The company had 372 separate bargaining contracts for
workers, 42 multiemployer pension plans, 5,500 separate delivery routes and a
vast production system.
Hostess has had financial problems for several years and had
previously gotten concessions from the 12 different unions that represent its
workers, but in this last round the Bakery Workers, which represents about
5,000 employees, refused concessions, even after management said if concessions
were not accepted, the company would shut down.
The union claims that vulture capitalists sucked out
hundreds of millions of dollars by leveraging up the company, and that management
had given itself millions in pay raises while demanding worker cuts.
Actually, Ripplewood Holdings injected $150 million in three
rounds of investment as the company’s troubles grew, and lost every dollar. The
raises were a tiny portion of the company’s losses of nearly $500,000,000 in
two years, but Ripplewood rescinded the raises and made each executive work for
a dollar per year.
Hostess paid out almost $100 million in health benefits for retirees last year, but over half of it covered workers who never had worked at Hostess. You see, the Teamsters’ “multi-employer pension plan” transfers the pension obligations of a bankrupt company to surviving rivals, speeding up the collapse of troubled companies.
Union rules
designed to create more union jobs forced Hostess to run separate truck fleets
for delivering bread and its sweet products. Instead of one driver delivering
to each of Hostess’ thousands of customers, union rules required two, one for
sweets and one for bread. Union restrictions on distribution routes made it
unprofitable to serve tiny outlets, yet the union barred Hostess from using non-union
distributors.
Workers were
asked to take an 8 percent pay cut and pay 17 percent of their health-care
costs, like most other workers do, instead of zero. In return, the union would
have received 25 percent ownership of Hostess plus $100 million of debt to be
paid back to the unions.
Instead, the
union made a decision that closed the company, and nearly 18,500 workers
will lose their jobs as the company shuts 33 bakeries and 565 distribution
centers, and 570 outlet stores.
And then there is the Service Employees International Union (SEIU)

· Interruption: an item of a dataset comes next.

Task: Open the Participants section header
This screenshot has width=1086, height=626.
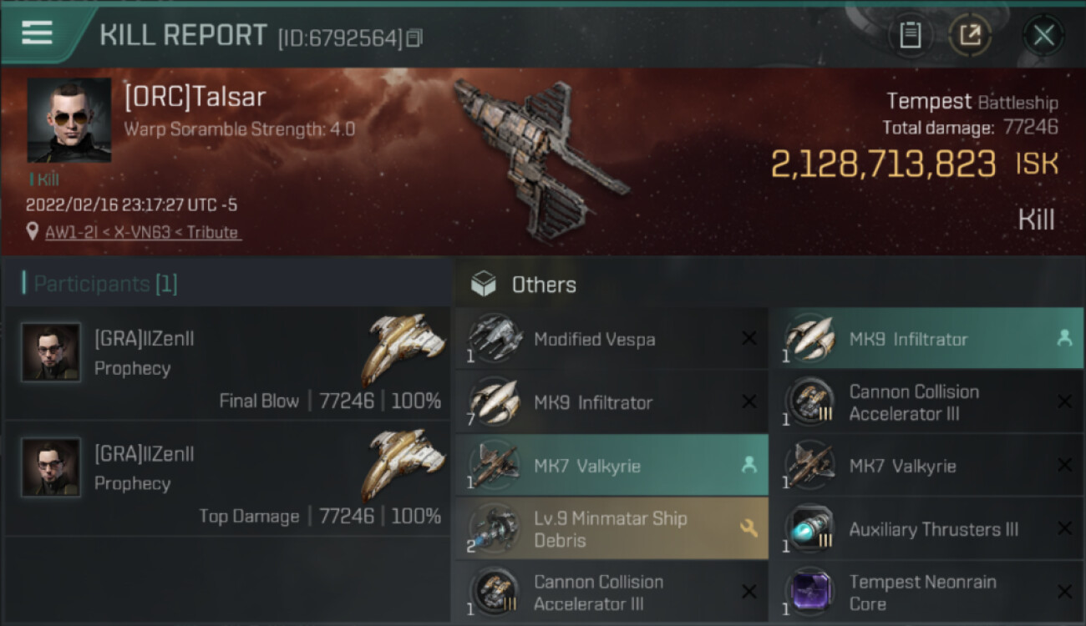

that was voted out at Aviation
Safeguards at Los Angeles International Airport by company workers who wanted
out of the SEIU. In response the union brought in 1,000 members who weren’t
employees of the company to block entrances to the airport, inconveniencing
hundreds of innocent travelers.
“We petitioned to
leave the SEIU almost a year ago, and the contract ended,” Frederick McNeil of
Aviation Safeguards said. “And now they’re bringing in outsiders to block
travelers who are just trying to get home for the holidays. It’s ridiculous.”

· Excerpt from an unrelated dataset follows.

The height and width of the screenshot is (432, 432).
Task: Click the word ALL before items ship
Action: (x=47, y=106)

The United Food and Commercial Workers organized Black
Friday protests against Wal-Mart, and the National Labor Relations Board refused
to respond in a timely manner to a Nov. 17 Wal-Mart petition to prohibit the
protest, saying the request would be dealt with the week after Thanksgiving.
Relatively few Wal-Mart employees participated, and one
protester carried a sign that said: “I’m getting paid $5.50 an hour by the
union to protest Wal-Mart paying $9.50 an hour.”

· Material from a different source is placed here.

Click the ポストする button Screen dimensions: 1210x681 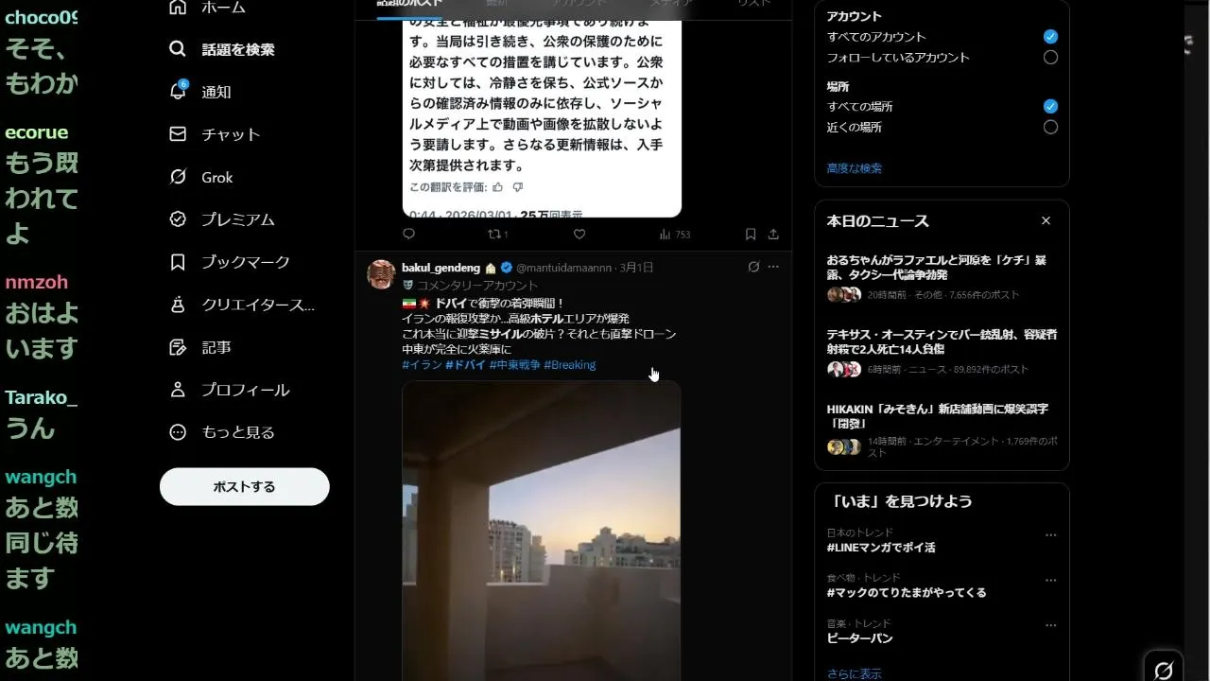[245, 486]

In the 1920s renowned union leader Samuel Gompers was asked what
organized labor wanted, and reportedly answered, “More,” a philosophy that
endures today. Unions raise employee costs beyond the competitive level, increasing
prices to consumers and putting negative economic pressure on businesses. If
unions are to survive, they must cease being enemies of business and become
partners with them, working for the mutual success of companies and their workers.